Alla presentazione erano presenti anche Paolo Matteucci segretario regionale e l’assessore alle politiche del lavoro del Comune di Suzzara Andrea Cantoni, entrambi esponenti di Avs.
Nel testo dell’Ordine del Giorno, Avs richiama l’articolo 36 della Costituzione, che stabilisce che ogni lavoratore ha diritto a una retribuzione proporzionata e sufficiente a garantire “un’esistenza dignitosa”. I firmatari – Francesco Tiana, Claudio Cogno e Carmelo Papotto – sottolineano che il salario minimo legale è già realtà in 22 Paesi europei su 27, dove ha contribuito ad aumentare le retribuzioni dei lavoratori sottopagati.
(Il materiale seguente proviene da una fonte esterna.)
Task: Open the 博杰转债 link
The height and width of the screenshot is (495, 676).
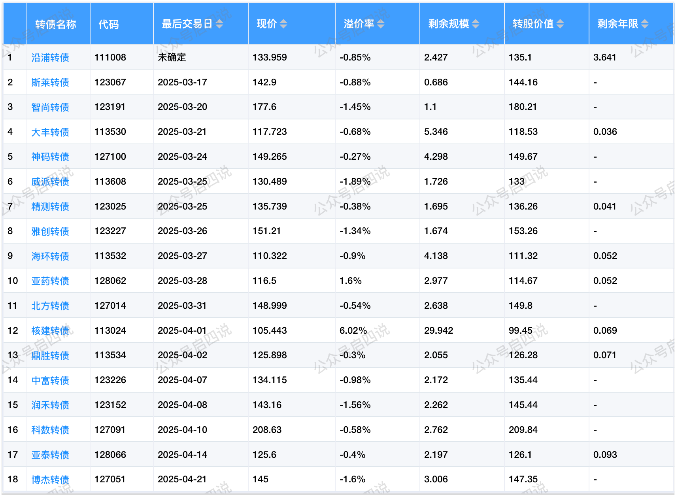Action: 50,480
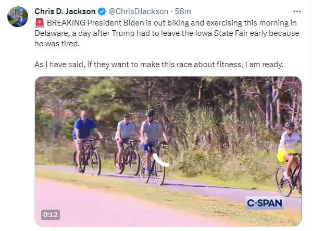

La proposta cita anche i dati Ocse, secondo cui l’Italia ha registrato il calo più marcato dei salari reali tra le principali economie a fine 2022: –7,5% rispetto al periodo pre‑pandemico, contro una media Ocse del –2,2%.
Per Avs Castiglione, sostenere l’introduzione di un salario minimo negli appalti comunali è “un atto di giustizia sociale” e uno strumento che permette ai sindaci di promuovere equità e inclusione. A supporto della proposta viene richiamata anche una sentenza della Corte di Cassazione, che riconosce al giudice la possibilità di fissare un salario minimo “costituzionalmente congruo”, rafforzando l’idea che tale misura possa essere definita anche per legge.
I proponenti citano inoltre i dati dell’Osservatorio Inps 2025‑2026, che mostrano una situazione di forte difficoltà per molti pensionati: il 47,5% delle pensioni non supera i 750 euro mensili, pari a oltre 9,7 milioni di assegni. Secondo stime Istat, l’introduzione di un salario minimo legale potrebbe aumentare in media di 804 euro annui le retribuzioni di circa 3,6 milioni di lavoratori.
Avs precisa che il salario minimo non sostituisce la contrattazione collettiva, ma ne rafforza l’efficacia: dove i minimi contrattuali sono superiori, restano tali; dove sono inferiori, verrebbero adeguati a 9 euro l’ora. A livello comunale, l’impatto sarebbe diretto su tutti i lavoratori delle imprese appaltatrici che operano sul territorio.
Secondo i firmatari, garantire un salario minimo favorirebbe: la riduzione delle disuguaglianze economiche, migliori condizioni di vita e accesso ai servizi essenziali, un rafforzamento dell’economia locale grazie all’aumento del potere d’acquisto, maggiore produttività e qualità del lavoro, una minore dipendenza dai sussidi pubblici, con effetti positivi sul bilancio comunale.
Nella proposta vengono citati anche i Comuni che hanno già introdotto o discusso misure simili: Viadana, Suzzara, Brescia, Livorno, Firenze, Modena, Ravenna, Bacoli, Savigliano, Castrovillari, Assemini, Milano e altri, in alcuni casi con soglie fino a 12 euro l’ora.